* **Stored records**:

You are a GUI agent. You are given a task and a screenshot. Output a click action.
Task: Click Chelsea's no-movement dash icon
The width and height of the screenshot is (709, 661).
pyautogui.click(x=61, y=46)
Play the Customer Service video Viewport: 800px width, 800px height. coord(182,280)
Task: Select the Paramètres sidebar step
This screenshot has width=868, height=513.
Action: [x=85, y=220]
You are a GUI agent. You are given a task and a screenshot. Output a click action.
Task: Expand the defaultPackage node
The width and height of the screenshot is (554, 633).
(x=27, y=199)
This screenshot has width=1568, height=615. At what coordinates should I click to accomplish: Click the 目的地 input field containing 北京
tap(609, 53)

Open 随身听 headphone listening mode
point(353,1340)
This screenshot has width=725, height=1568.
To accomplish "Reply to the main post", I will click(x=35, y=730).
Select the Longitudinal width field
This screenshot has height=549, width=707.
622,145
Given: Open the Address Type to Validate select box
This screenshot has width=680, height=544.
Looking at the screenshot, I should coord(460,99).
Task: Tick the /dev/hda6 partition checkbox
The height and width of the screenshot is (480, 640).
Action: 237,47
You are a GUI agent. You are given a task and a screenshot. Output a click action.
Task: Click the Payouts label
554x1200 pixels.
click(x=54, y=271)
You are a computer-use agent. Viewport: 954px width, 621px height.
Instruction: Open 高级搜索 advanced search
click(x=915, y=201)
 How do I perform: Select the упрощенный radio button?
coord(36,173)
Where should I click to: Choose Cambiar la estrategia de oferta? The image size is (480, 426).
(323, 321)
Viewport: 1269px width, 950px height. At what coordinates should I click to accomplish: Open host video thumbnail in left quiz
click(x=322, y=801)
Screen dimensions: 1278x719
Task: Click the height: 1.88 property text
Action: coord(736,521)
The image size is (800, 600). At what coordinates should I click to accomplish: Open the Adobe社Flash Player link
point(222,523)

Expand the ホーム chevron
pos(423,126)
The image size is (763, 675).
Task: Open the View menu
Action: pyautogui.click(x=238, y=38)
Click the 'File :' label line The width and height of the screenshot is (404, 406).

* **EXERCISE DIRECTIONS**:
The answer must consist solely of the lines from the first line of the data to the line holding "Task: Tick the /dev/hda6 partition checkbox", each given again exactly.

* **YOUR SOLUTION**:
You are a GUI agent. You are given a task and a screenshot. Output a click action.
Task: Click Chelsea's no-movement dash icon
The width and height of the screenshot is (709, 661).
pyautogui.click(x=61, y=46)
Play the Customer Service video Viewport: 800px width, 800px height. coord(182,280)
Task: Select the Paramètres sidebar step
This screenshot has width=868, height=513.
Action: [x=85, y=220]
You are a GUI agent. You are given a task and a screenshot. Output a click action.
Task: Expand the defaultPackage node
The width and height of the screenshot is (554, 633).
(x=27, y=199)
This screenshot has width=1568, height=615. At what coordinates should I click to accomplish: Click the 目的地 input field containing 北京
tap(609, 53)

Open 随身听 headphone listening mode
point(353,1340)
This screenshot has width=725, height=1568.
To accomplish "Reply to the main post", I will click(x=35, y=730).
Select the Longitudinal width field
This screenshot has height=549, width=707.
622,145
Given: Open the Address Type to Validate select box
This screenshot has width=680, height=544.
Looking at the screenshot, I should coord(460,99).
Task: Tick the /dev/hda6 partition checkbox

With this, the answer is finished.